No Labels No Limits - We Are With You Russell Brand

By Cheryl Rickman
on November 08, 2016

Russell Brand to raise child gender neutralI was invited to be on BBC Radio Scotland's Kay Adams show this morning to discuss gender-neutrality, after Russell Brand has said that he will be raising his first-born child gender-neutral. (I didn't go on in the end as they "already had a Southern voice, and wanted to keep some of the commentators Scottish"). Fair enough.

Russell told Jonathan Ross while appearing on his TV show that he doesn't want his child with Laura Gallacher to be restricted by male or female labels.

"We don’t know the gender I may not even ever impose a gender upon it, let the child grow up and be the whatever the hell it is, never tell it there is such a concept," said Russell on the show.

Anyway... this got me thinking.

Gender neutral is a funny old phrase because the use of the word 'neutral' makes people think of beige, grey and drab colours, which sounds restrictive in itself. And yet, what gender neutrality is REALLY about is getting rid of the limitations that gender stereotypes create to give children more choice, which is what and the campaign I'm an ambassador for, Let Clothes Be Clothes, are all about. It's about more choice and less limitation.

Russell Brand doesn't want his child to be restricted by labels.

Of course, if you say you are raising your child gender neutral, the connotation might be that you are not going to raise that child as a boy or a girl. Perhaps you might even consider using the word 'hen', the Swedish gender-neutral pronoun, intended as an alternative to the gender-specific hon ("she") and han ("he")?

Or, maybe, like me, when I use the word gender neutral, I am talking about removing restrictions and limitations that gender stereotypes perpetuate.

Often, as humans, we make choices in reaction to the extremes that we are opposing so, in opposing gender stereotypes, raising a child as 'gender neutral' is finding an alternative to the overt gender stereotyping that has smothered our stores, screens and magazine pages, since the relatively gender-neutral 1970s, the decade in which I grew up.

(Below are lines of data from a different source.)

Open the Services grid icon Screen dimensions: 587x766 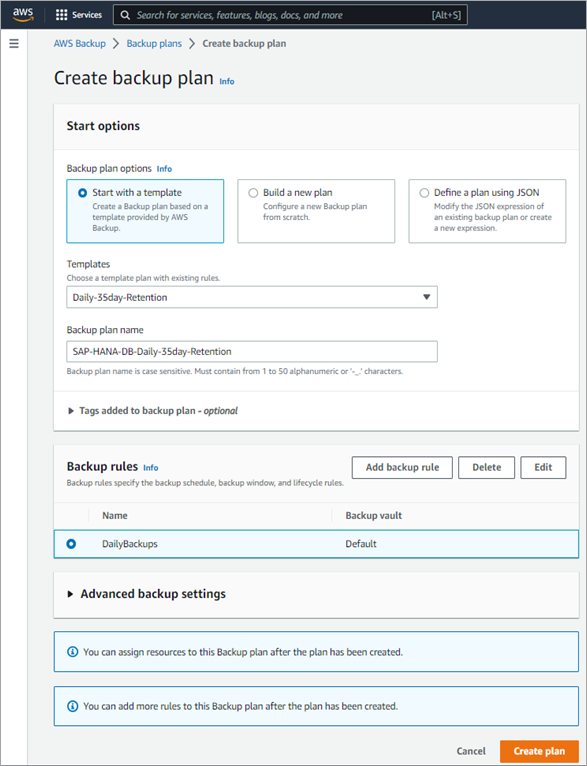coord(61,15)
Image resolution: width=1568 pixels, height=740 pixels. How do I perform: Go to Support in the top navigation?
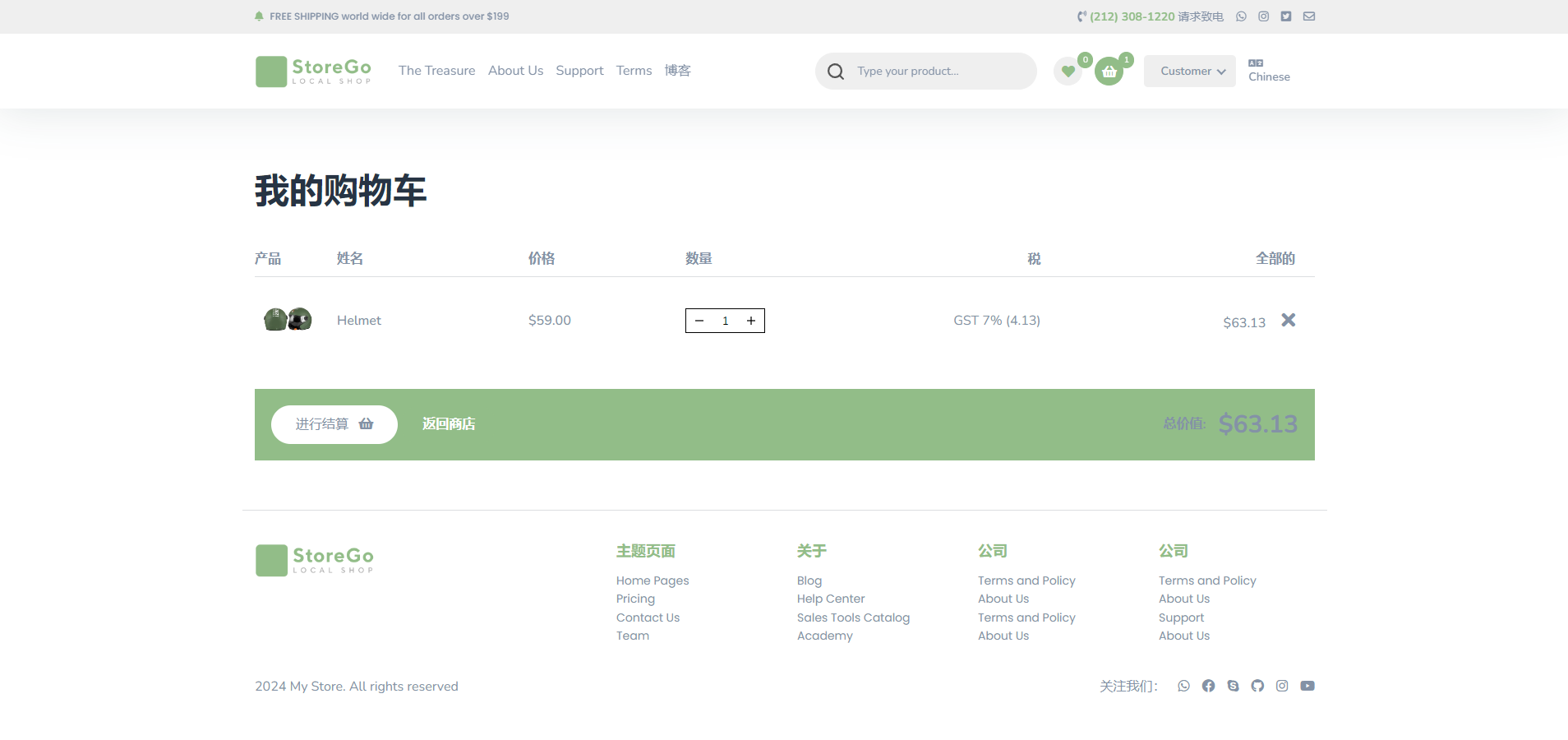point(579,71)
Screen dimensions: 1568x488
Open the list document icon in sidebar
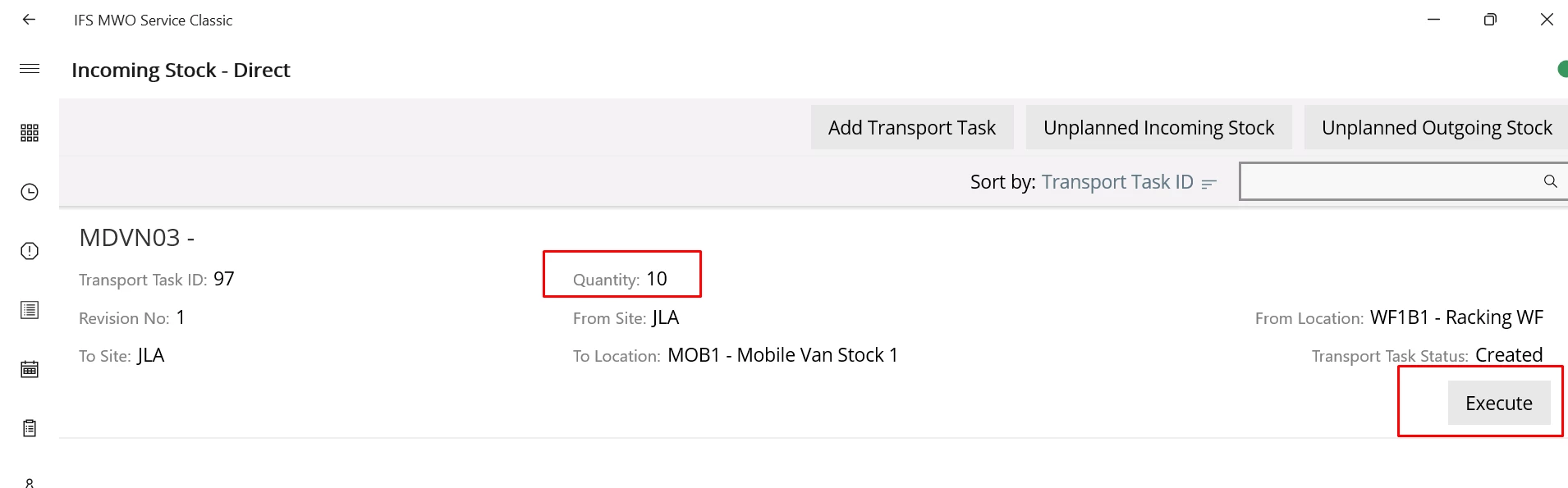click(x=30, y=310)
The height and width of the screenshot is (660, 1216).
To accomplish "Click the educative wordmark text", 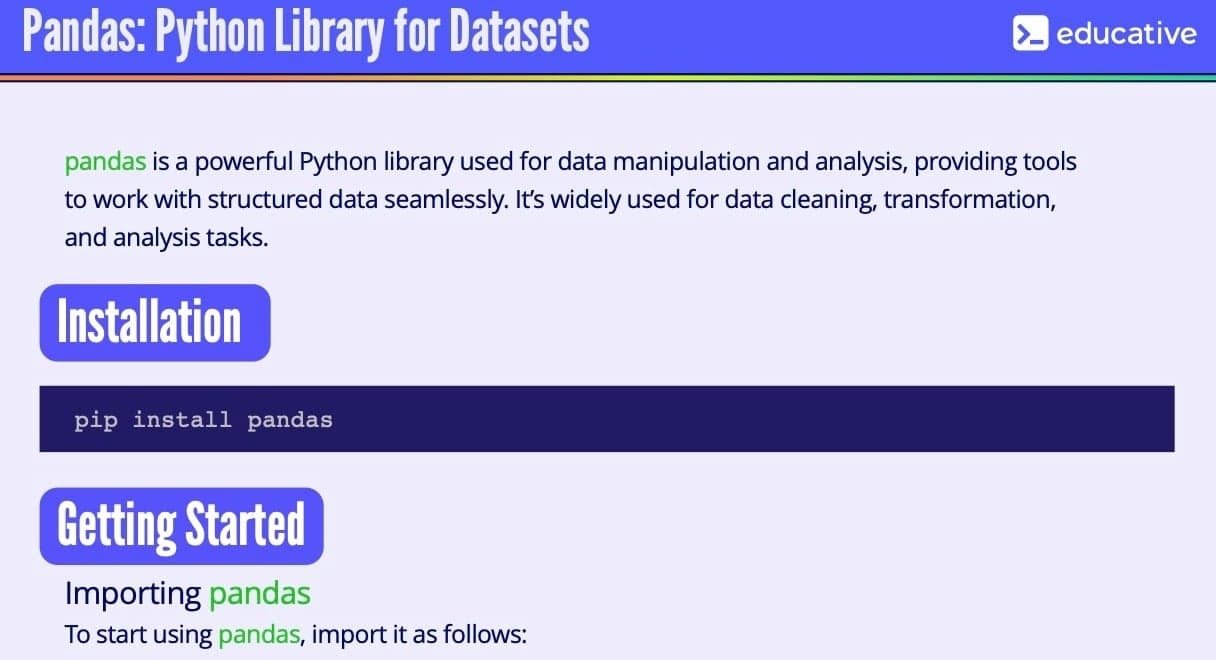I will tap(1126, 34).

For me, getting rid of gender stereotypes is not about getting rid of pink princesses or snarling monsters at the extreme end of perceived femininity or masculinity, because lots of children LOVE pink princesses and snarling monsters. No, for me, the way forward is to cater for the ENTIRE SPECTRUM of colour and motifs; the ENTIRE SPECTRUM of what it means to be a child without the need to label any of it as 'for girls only' or 'for boys only'.

Why? Because labels are restrictive. They lessen choice and remove our children's freedom to just be children and like what they like and play with what they want to play with and wear what they want to wear. No labels = no limits.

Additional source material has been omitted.